Yes, there are pockets in the enterprise where data is used. Digital campaigns do get attributed (sometimes) and optimized (sometimes). Funnels do get improved with CRO. But even these often ardent users of data work, almost always, without the big picture. They have no better framework or data around that big-picture than anyone else and, unlike their counterparts in the C-Suite, they tend to be focused almost entirely on channel level concerns. This leads, inevitably, to a host of sub-optimal but fully data-driven decisions based on a narrow view of the data, the customer, and the business function.

There are, too, vast swathes of the mid and low level digital enterprise where data is as foreign to day-to-day operations as Texas BBQ would be in Timbuktu. The agencies and internal teams that create campaigns, build content and develop tools live their lives gloriously unconstrained by data. They know almost nothing of the target audiences for which the content and campaigns are built, they have no historical tracking of creative or feature delivery correlated to journey or audience success, they get no VoC information about what those audiences lack, struggle with or make decisions using. They lack, in short, the basic data around which they might understand why they are building an experience, what it should consist of, and how it should address the specific target audiences. They generally have no idea, either, how what they build will be measured or which aspects of its usage will be chosen by the organization as Key Performance Indicators.

Take all this together and what it means is that even in the enterprise with a strong digital analytics department, the overwhelming majority of decisions about digital – including nearly all the most important choices – are made with little or no data.

This isn’t a worst-case picture. It’s almost a best-case picture. Most organizations aren’t even dimly aware of how much they lack when it comes to using data to drive digital decision-making.  Their view of digital analytics is framed by a set of preconceptions that limit its application to evaluating campaign performance or optimizing funnels.
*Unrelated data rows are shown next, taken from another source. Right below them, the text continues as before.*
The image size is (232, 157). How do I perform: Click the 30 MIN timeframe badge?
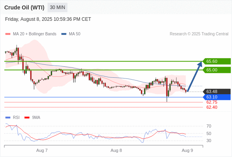click(x=57, y=7)
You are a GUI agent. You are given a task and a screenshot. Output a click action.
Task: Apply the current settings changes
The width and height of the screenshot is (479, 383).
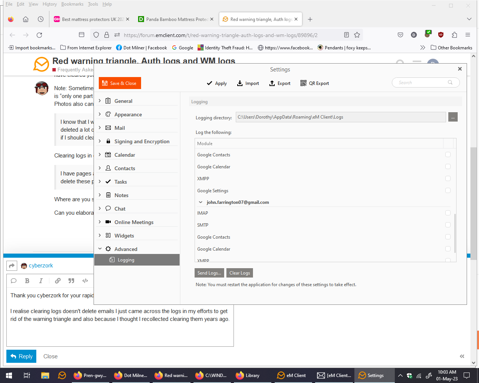click(216, 83)
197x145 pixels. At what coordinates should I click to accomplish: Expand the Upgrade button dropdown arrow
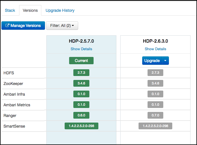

That’s not full-spectrum analytics. It’s one little ray of light – and that a sickly, purplish hue – cast on an otherwise empty gray void. To transform the enterprise around digital – to be really good at digital with all the competitive advantage that implies – it takes analytics. But by analytics I don’t mean this pale, restricted version of digital analytics that claims for its territory nothing but a small set of choices around which marketing campaign to invest in. I mean, instead, a form of analytics that provides support for decision-makers of every type and at every level in the organization. An analytics that provides a common understanding throughout the enterprise of who your customers are, what journeys they have, which journeys are easy and which a struggle for each type of customer, detailed and constantly improving profiles of those audiences and those journeys and the decision-making and attitudes that drive them, and a rich understanding of how initiatives and changes at every level of the enterprise have succeeded, failed, or changed those journeys over time.

You can’t be great, or even very good, at digital without all this.

A flat-out majority of the enterprises I talk to these days are going on about transforming themselves with digital and all that implies for customer-centricity and agility. I’m pretty sure I know what they mean. They mean creating a siloed testing program and adding five people to their digital analytics team. They mean tracking NPS with their online surveys. They mean the sort of “agile” development that has lead the original creators of agile to abandon the term in despair. They mean creating a set of static journey maps which are used once by the web design team and which are never tied to any measurement. They mean, in short, to pursue the same old ways of doing business and of making decisions with a gloss of digital best practices that change almost nothing.

It’s all too easy to guess how transformative and effective these efforts will be.